Gatwick, London's second-busiest airport (out of the city's six), has launched a new product that does exactly that. For £27.50 per flight, passengers can buy this option as part of "GatwickConnects," which promises that if they miss a connecting flight there because of delay or cancellation, the airport will automatically re-book them on the next available flight to their destination without charge. And if that means putting them up for the night or feeding them a meal, it will do that, too.
The airport is popular among low-cost airlines, which are dramatically cheap but also punish travelers with draconian rules with nearly no accommodation for missed flights. Right now, to obtain the perk, passengers must book via two specific online search engines (Skyscanner or Dohop), on flights aboard one of three airlines (easyJet, Norwegian, and WOW Air; all of them low-cost airlines). But Gatwick authorities are pressing to expand that to more vendors and to the major carriers—and that could change the game.

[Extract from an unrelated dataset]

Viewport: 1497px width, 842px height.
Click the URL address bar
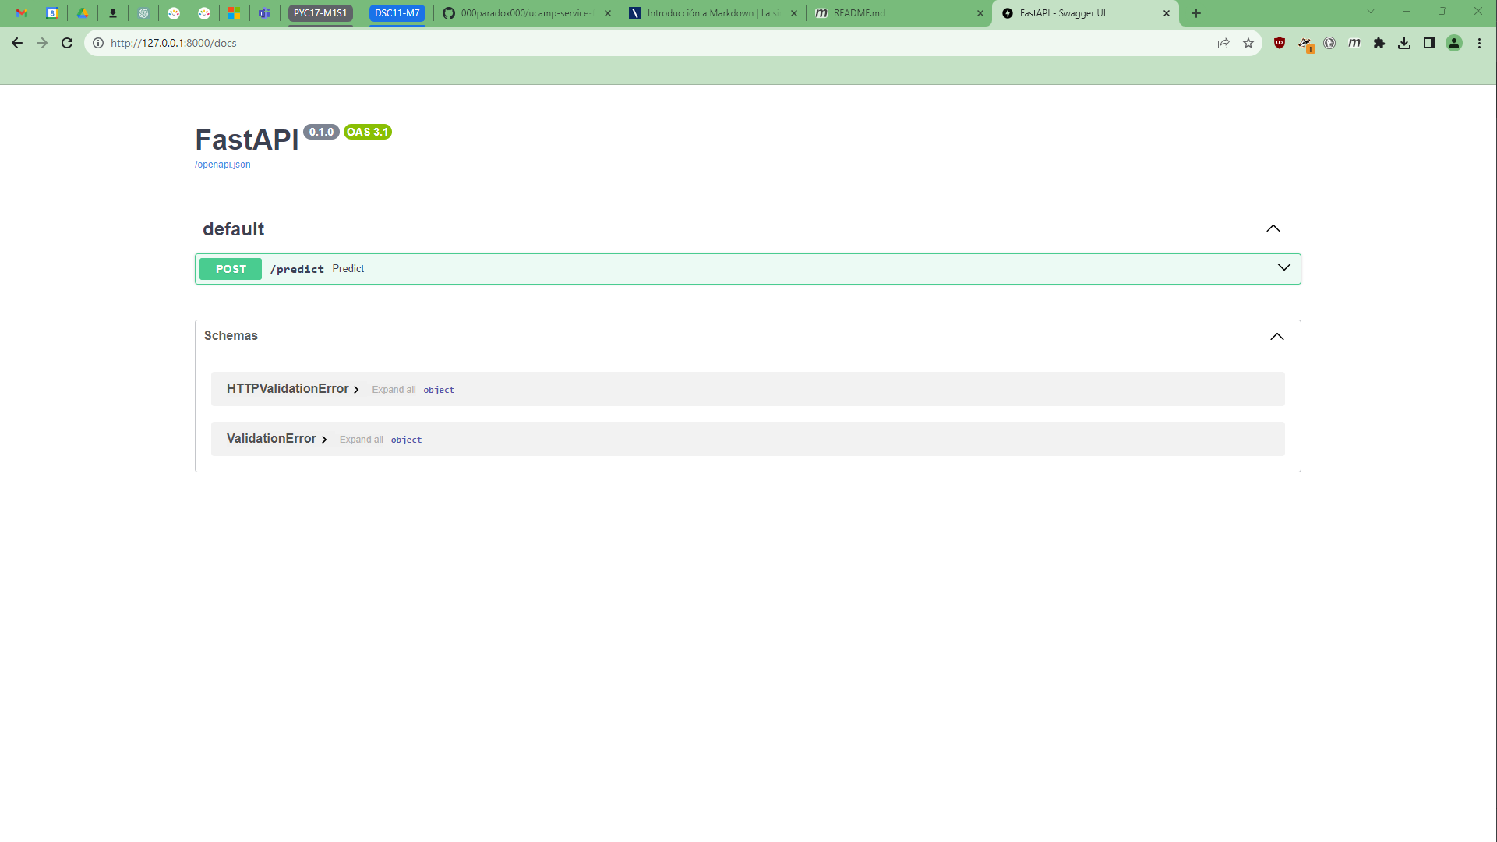(x=623, y=43)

It's an innovative move that, should it expand, would give Gatwick an edge over its main competitor, Heathrow, when it comes to connecting journeys—if this idea catches on, both Gatwick and its low-cost denizens stand to gain passenger loyalty.
Gatwick also calculates that the program will save travelers cash. According to the Telegraph in the UK, it "said that up until now the cheapest Jersey to Fort Lauderdale flight with guarantees against delays and cancellations would cost £1,116 per person, whereas using a low-cost carrier protected by GatwickConnects, the journey could be done for £240, a saving of £876."
In light of those figures, I'll ask it again: Would you pay $42 if it meant you didn't have to worry about missing a connecting flight?